9.2: Light as Energy
The energy required to carry out photosynthesis is light— typically electromagnetic radiation from the sun. The range of all possible wavelengths is known as the electromagnetic spectrum.
A photon is a discrete electromagnetic particle or bundle of energy. Photons are characterized by their frequency, wavelength, and amplitude, similar to the properties of a wave. Waves with higher frequencies transmit more energy and have shorter wavelengths than longer wavelengths that transmit less energy and have lower frequencies.
Photosynthetic Absorption Spectrum
For most organisms, photosynthesis relies on a small segment of the electromagnetic spectrum—namely, the visible portion that ranges from 380 to 750 nanometers, from blue to green to red. However, a few organisms can carry out photosynthesis using infrared light.

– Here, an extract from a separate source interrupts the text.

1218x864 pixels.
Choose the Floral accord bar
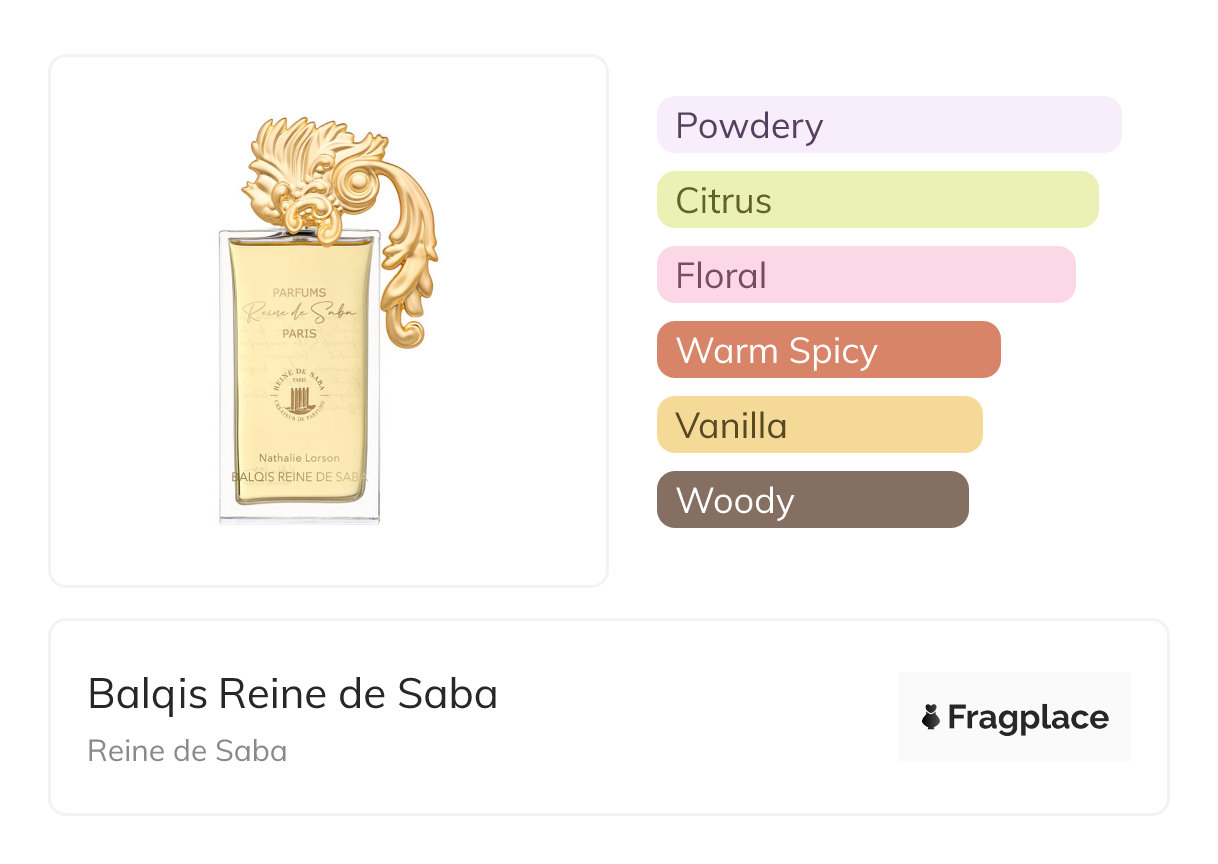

In plants, different pigment molecules absorb specific wavelengths of light, giving each molecule a distinct absorption spectrum. For example, chlorophyll a— the most abundant pigment molecule in leaves— only absorbs red and blue light. Chlorophyll a reflects the green portion of the spectrum, letting plant leaves appear green to the human eye. Plants also use additional pigments to absorb light. For example, they have phycocyanin that absorbs orange and red light, carotenes that absorb ultraviolet, violet, blue, blue-green, and orange-red light, and xanthophylls that absorb blue and ultraviolet light.